Waberthwaite Church

I recently called at Waberthwaite. It sounds like a made-up place, an assertion not easily challenged by visiting. To access the little church, one has to drive through a farmyard. There, by the mouth of the River Esk and besides the mudflats of a tidal estuary, sits a squat little church. Like a rather dignified old lady still in her own home, this ancient church cares not for pretentious looks and architectural flourish.

Within are family-sized box pews that I dated to the late eighteenth century and a fine, dark oak pulpit from 1630. These are relatively modern innovations for such a plain, medieval church. Without it stands an ancient Anglian or Norse cross shaft with interlace patterns, demonstrating the site’s pedigree.

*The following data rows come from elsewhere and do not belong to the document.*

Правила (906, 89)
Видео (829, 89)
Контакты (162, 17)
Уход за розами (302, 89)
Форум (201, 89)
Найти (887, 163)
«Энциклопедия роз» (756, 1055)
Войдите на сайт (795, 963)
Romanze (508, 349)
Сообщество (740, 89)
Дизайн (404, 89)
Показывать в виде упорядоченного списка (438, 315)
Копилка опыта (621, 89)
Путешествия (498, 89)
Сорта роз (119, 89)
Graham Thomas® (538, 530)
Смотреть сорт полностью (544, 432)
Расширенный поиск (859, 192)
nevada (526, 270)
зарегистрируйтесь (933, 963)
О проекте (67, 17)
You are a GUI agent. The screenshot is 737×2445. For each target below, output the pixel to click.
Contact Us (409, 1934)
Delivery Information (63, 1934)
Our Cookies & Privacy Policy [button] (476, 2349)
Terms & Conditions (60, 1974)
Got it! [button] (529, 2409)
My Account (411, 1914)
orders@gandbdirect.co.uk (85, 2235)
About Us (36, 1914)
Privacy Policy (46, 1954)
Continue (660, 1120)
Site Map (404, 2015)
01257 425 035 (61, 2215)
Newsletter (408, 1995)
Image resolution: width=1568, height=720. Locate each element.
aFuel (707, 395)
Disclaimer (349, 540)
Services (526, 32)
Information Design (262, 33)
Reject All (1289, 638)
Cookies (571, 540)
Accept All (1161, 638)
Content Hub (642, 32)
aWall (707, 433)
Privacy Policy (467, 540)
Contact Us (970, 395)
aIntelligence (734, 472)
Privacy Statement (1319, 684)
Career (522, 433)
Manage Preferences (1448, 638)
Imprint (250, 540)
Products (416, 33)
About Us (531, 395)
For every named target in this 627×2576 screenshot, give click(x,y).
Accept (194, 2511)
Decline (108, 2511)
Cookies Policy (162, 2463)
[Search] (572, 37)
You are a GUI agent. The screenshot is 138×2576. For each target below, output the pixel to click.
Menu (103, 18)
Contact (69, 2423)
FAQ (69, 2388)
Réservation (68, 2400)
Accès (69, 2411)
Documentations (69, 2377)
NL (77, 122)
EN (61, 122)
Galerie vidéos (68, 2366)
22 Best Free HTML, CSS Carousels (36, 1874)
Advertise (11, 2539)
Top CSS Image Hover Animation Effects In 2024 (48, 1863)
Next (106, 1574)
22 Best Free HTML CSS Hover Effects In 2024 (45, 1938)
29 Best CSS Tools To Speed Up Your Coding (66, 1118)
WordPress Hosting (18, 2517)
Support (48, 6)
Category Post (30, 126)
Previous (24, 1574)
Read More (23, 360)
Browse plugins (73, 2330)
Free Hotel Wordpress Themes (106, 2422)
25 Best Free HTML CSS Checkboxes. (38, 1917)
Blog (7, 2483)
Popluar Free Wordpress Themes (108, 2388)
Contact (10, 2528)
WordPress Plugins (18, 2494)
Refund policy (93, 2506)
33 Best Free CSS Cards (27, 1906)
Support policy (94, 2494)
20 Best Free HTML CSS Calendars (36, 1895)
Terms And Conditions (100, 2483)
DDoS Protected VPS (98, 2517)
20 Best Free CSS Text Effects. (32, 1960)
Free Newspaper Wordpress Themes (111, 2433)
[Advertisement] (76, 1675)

There was something wonderfully remote about it all. One online writer describes it as being a "thin place"- where the barrier between the physical and spiritual is especially slender. Perhaps. I wondered why anybody would bother building a church there at all. This, of course, is a lazy, modern question, which assumes a location’s current sparsity of population has always been so. It also betrays a townie’s urban prejudice. Upon the old Caroline pulpit are the words:

THE GIFT OF ABRAHAM CHAMBERS GENT. VAE MIHI SI NON VERUM PRAEDICO S R 1630

It loosely translates, "Woe to me if I do not preach truth", which likely refers to Paul’s comment in 1 Corinthians 9:16:

For if I preach the gospel, I have nothing to boast of, for necessity is laid upon me; yes, woe is me if I do not preach the gospel!

Our chapel has recently been joined by a young man whose family minister in foreign countries, places few of us would be able to identify on a map with much degree of certainty. To such distant and remote peoples, we should indeed take the gospel. To such obscure places as Martin Top and Waberthwaite, we should indeed take the beacon of Christ’s light. Someone once remarked that I ministered in ‘the middle of no-where’. Just as the Lord appoints no-bodies, so He also sends them to no-wheres, that His peace and radiance might cover the earth, as the waters cover the sea.